Sheinbaum también ha enfrentado críticas por su manejo del accidente que ha provocado la muerte de 27 personas, cuando colapsó una de las principales líneas del Metro de la capital. Quizás temiendo por su futuro político, López Obrador le ordenó a Sheinbaum que le dejara todos los asuntos referentes a la tragedia a él. “Hay un acuerdo de que todo se informe a través del presidente”, dijo ella. Para nada un ejemplo de liderazgo independiente. Las elecciones federales del mes pasado agravaron los problemas de Sheinbaum: bajo su tutela, Morena perdió la mitad de la capital, la peor derrota de la izquierda en 25 años de gobierno en Ciudad de México.

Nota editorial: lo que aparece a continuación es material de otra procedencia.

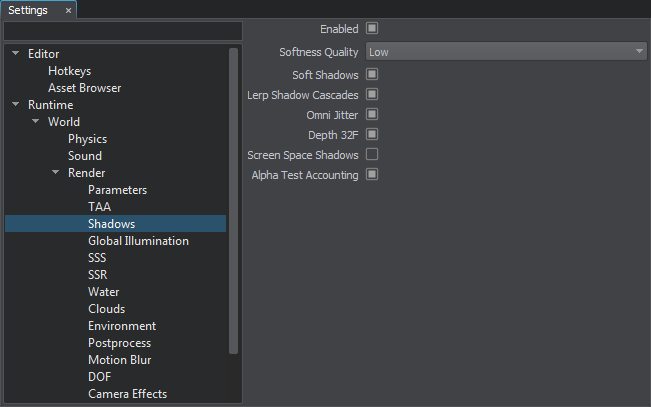The image size is (651, 407).
Task: Click the settings search field
Action: click(123, 31)
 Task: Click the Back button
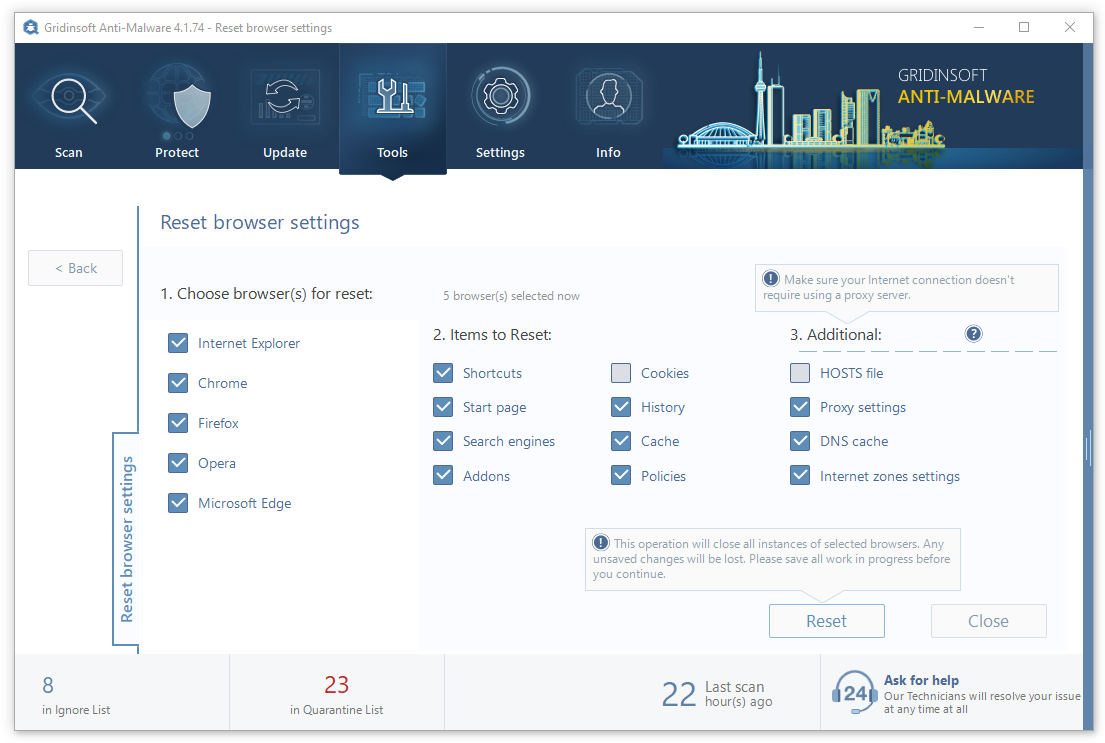tap(76, 268)
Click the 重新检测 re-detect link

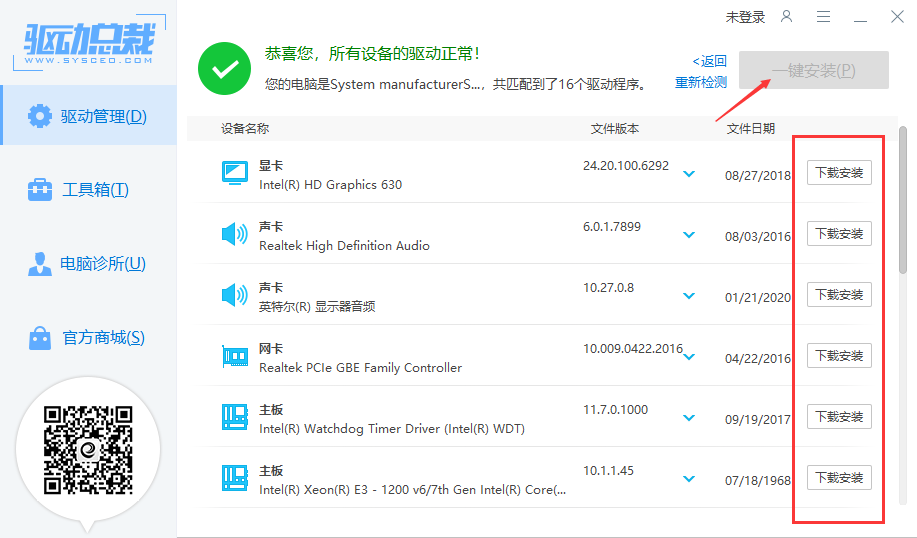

Aparte de Sheinbaum, López Obrador podría recurrir a Marcelo Ebrard, el secretario de Relaciones Exteriores del país, quien también ha declarado su intención de postularse. En las últimas dos décadas, Ebrard ha tenido una relación ambigua con su jefe actual, quien ha sido tanto un mentor como un obstáculo político gigantesco.
Ebrard podría haber buscado la candidatura de la izquierda en 2012, tras su propio período como líder de la Ciudad de México. López Obrador lo convenció de no hacerlo, quizás con la promesa de un cargo de alto perfil que nunca se materializó. Ocho años después, Ebrard tiene innumerables responsabilidades y sus atribuciones se parecen más a las de un secretario de Estado de Estados Unidos. Supervisa la adquisición de vacunas, un rol que con frecuencia explota para ganar relevancia en la política nacional, algo a menudo fuera del alcance para los secretarios de Relaciones Exteriores. Ha tomado el lugar de López Obrador en el escenario internacional, en donde actúa como un presidente de facto en lugar de un hombre que se sabe detesta viajar al extranjero.
Al igual que Sheinbaum, Ebrard sigue fielmente la narrativa predilecta de su jefe. Cedió a las demandas migratorias del expresidente estadounidense Donald Trump, recibió con orgullo al depuesto líder boliviano Evo Morales y tuiteó muy alegre (en ruso) sobre su regocijo tras visitar Moscú. Recientemente, Ebrard criticó el embargo estadounidense a Cuba y evitó condenar la tiranía del régimen de la isla. También anunció la intención de México de restablecer relaciones diplomáticas plenas con Corea del Norte.
En cualquier caso, Ebrard también carga problemas graves: para empezar, la línea de Metro que colapsó fue construida durante su período como jefe de Gobierno de Ciudad de México (en aquel momento jefe de Gobierno del Distrito Federal).
Sin embargo, por ahora, todos esos riesgos podrían ser irrelevantes. Lo que claramente les importa tanto a Sheinbaum como a Ebrard —los dos claros favoritos, incluso con la presencia de otros en la contienda— es complacer al hombre que parece controlar el tablero y todas las piezas. Y eso ya es una tragedia.
Por un tiempo, México pareció haber superado este espectáculo político retrógrado. Su resurgimiento, como casi todo lo que se traduce en demasiado poder en las manos de un solo hombre, solo puede significar problemas.